In today’s first reading, Jeremiah offers this hope to the people of Israel when he reveals that God will make a new covenant with them – one that overwhelmingly surpasses the previous one – a new and everlasting covenant that will wipe away all of the sins of His people. Great hope springs forth for the people of God! Today, you and I experience this same great hope that surrounds us in this new covenant as we continue on the path of our Lenten journey. We know this hope is not without struggles in our own lives, nor is it easy as we hear in the words of the Psalmist today and in Paul’s letter to the Hebrews. Paul tells the Hebrews of Jesus’ “loud cries and tears” to His merciful Father while He experiences His own struggles. This is a clear reminder that the new covenant does not come without suffering. It is the obedience and reverence Jesus shows to His Father that prepares Him for His final hour. His merciful Father gives Him the grace to endure, as He now gives us His grace to endure our own sufferings while we continue on our Lenten journey. God’s mercy endures forever!

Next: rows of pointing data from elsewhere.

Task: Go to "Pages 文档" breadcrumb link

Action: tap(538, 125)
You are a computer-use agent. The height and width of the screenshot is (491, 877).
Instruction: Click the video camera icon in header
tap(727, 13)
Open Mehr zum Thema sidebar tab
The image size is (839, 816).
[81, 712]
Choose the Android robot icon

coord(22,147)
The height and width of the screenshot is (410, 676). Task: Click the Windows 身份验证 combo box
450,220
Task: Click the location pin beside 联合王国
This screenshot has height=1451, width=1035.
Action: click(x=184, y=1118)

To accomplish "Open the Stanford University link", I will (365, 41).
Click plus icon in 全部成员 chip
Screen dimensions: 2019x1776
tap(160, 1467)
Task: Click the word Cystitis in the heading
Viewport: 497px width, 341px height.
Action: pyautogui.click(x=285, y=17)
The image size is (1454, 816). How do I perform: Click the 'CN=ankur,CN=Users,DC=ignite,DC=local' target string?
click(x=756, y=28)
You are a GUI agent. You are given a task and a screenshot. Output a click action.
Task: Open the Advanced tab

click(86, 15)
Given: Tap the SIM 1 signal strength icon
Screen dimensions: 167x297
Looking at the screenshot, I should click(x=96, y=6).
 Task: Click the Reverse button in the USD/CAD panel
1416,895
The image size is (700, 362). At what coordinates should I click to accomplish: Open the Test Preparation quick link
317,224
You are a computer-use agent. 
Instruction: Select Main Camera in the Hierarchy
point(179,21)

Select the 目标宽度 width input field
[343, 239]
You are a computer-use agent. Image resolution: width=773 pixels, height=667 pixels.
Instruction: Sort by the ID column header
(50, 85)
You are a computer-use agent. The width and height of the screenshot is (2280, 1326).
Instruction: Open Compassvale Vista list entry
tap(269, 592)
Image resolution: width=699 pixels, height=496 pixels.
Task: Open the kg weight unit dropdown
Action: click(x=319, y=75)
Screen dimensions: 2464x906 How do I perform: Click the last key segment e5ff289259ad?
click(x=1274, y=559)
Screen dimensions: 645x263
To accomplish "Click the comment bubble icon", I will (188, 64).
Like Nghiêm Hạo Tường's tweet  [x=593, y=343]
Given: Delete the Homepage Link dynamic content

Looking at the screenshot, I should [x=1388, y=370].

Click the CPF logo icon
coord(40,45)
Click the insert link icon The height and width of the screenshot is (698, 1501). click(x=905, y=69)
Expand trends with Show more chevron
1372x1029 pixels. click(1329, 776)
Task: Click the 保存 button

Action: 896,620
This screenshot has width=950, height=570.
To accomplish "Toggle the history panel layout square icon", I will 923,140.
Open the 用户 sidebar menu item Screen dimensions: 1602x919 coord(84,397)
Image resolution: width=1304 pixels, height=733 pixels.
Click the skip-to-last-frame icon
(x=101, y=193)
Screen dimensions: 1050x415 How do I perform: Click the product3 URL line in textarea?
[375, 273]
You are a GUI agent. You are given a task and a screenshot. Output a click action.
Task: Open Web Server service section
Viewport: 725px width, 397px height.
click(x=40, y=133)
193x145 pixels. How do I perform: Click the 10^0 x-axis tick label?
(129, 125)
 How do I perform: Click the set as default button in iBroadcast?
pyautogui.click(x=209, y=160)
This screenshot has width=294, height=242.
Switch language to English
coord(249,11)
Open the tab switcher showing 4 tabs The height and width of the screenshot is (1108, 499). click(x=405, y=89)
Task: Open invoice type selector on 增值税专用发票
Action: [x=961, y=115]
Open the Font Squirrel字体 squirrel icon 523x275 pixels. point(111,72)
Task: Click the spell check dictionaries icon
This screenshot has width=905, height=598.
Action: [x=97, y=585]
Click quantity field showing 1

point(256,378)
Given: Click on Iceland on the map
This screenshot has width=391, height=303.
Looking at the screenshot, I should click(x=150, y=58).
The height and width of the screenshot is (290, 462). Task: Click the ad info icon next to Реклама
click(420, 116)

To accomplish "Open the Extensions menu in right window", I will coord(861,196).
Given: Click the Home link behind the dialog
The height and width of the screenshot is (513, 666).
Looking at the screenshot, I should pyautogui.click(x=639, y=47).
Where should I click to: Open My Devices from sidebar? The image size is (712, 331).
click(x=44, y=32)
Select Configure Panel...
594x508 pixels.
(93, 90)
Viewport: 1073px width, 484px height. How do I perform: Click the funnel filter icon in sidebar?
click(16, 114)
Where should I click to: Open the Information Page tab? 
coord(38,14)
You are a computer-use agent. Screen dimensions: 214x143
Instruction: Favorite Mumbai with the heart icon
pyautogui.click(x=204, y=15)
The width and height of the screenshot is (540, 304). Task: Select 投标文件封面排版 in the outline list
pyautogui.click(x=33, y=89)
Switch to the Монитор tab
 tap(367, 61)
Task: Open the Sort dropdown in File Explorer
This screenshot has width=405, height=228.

The beautiful story of the parable of the grain of wheat sheds more light on our lives as Christians and on this new covenant. While Jesus spends time with Andrew and Philip in the gospel today, He tells them, and us, this story in which the grain of wheat must first die before it can bear any fruit. Jesus intimately shares with Andrew and Philip His own struggle with suffering in “this hour.” He reminds them – and now us - that through our suffering we must remain steadfast to its purpose – to glorify the Father’s name in this new covenant. Just as Jesus’ own desires had to be put away for His Father’s, now ours must be put away for our Father’s. Our Lenten penance is helping us in this struggle once again!
May we too remain steadfast to this purpose of our own suffering – to glorify the Father’s name in this new covenant – both during these final days of Lent and in our entire life’s Lenten journey! And may our covenant promise always and forever be filled with God’s grace to glorify our Father’s name through the cross, our only hope!